§ **AIM**: Pull out every line of the material below that contains the string "height", matching case exactly.

§ **INFORMATION SUPPLIED**:

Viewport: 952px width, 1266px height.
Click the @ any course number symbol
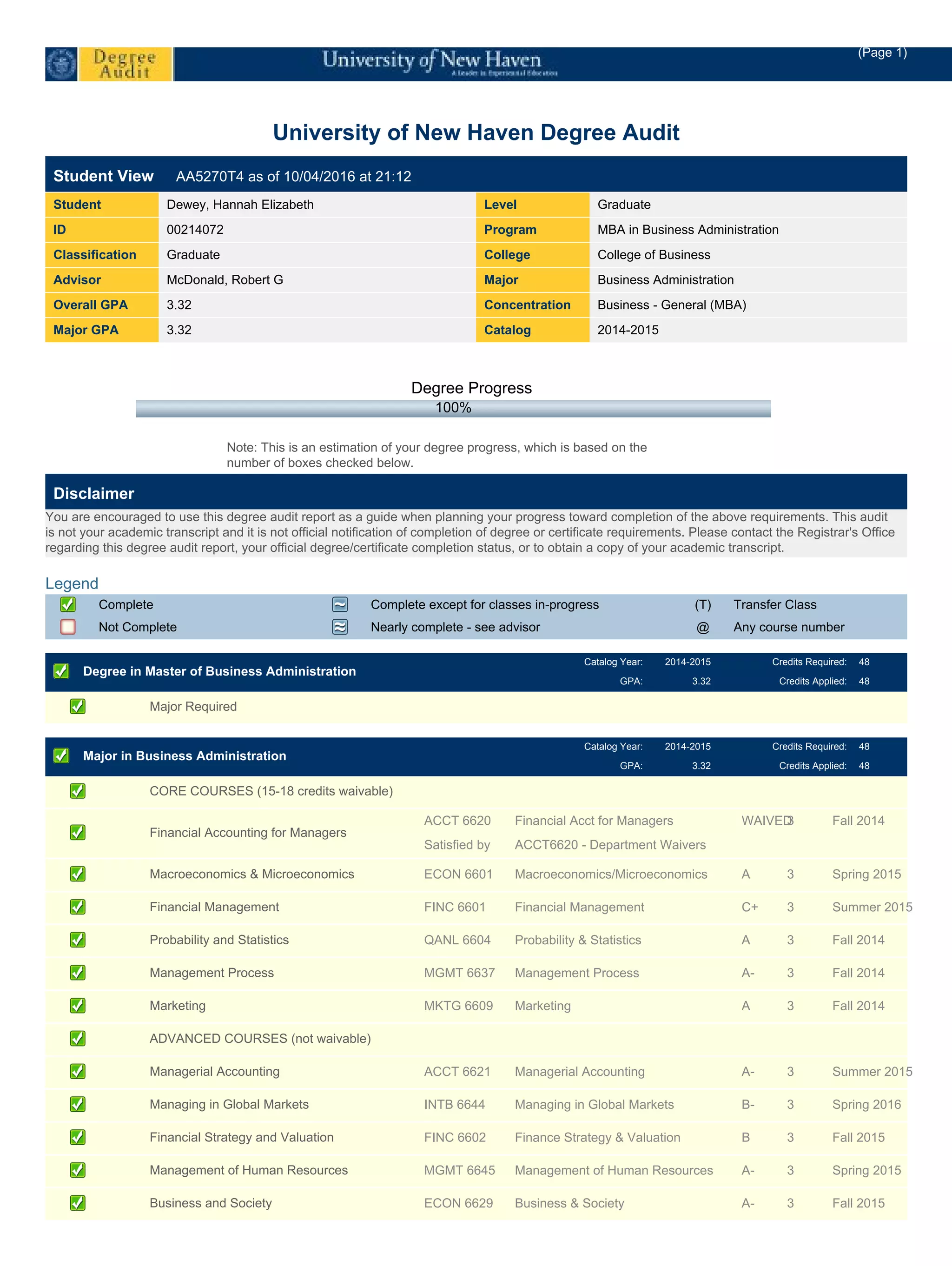(x=702, y=627)
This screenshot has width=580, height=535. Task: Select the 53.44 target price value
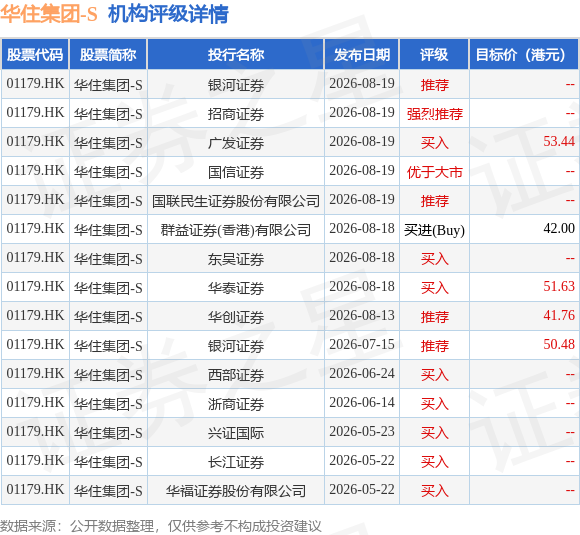click(559, 141)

§ **SOLUTION FOR THIS PROBLEM**:
Viewport: 952px width, 1266px height.
This screenshot has width=580, height=535. Task: Select the 53.44 target price value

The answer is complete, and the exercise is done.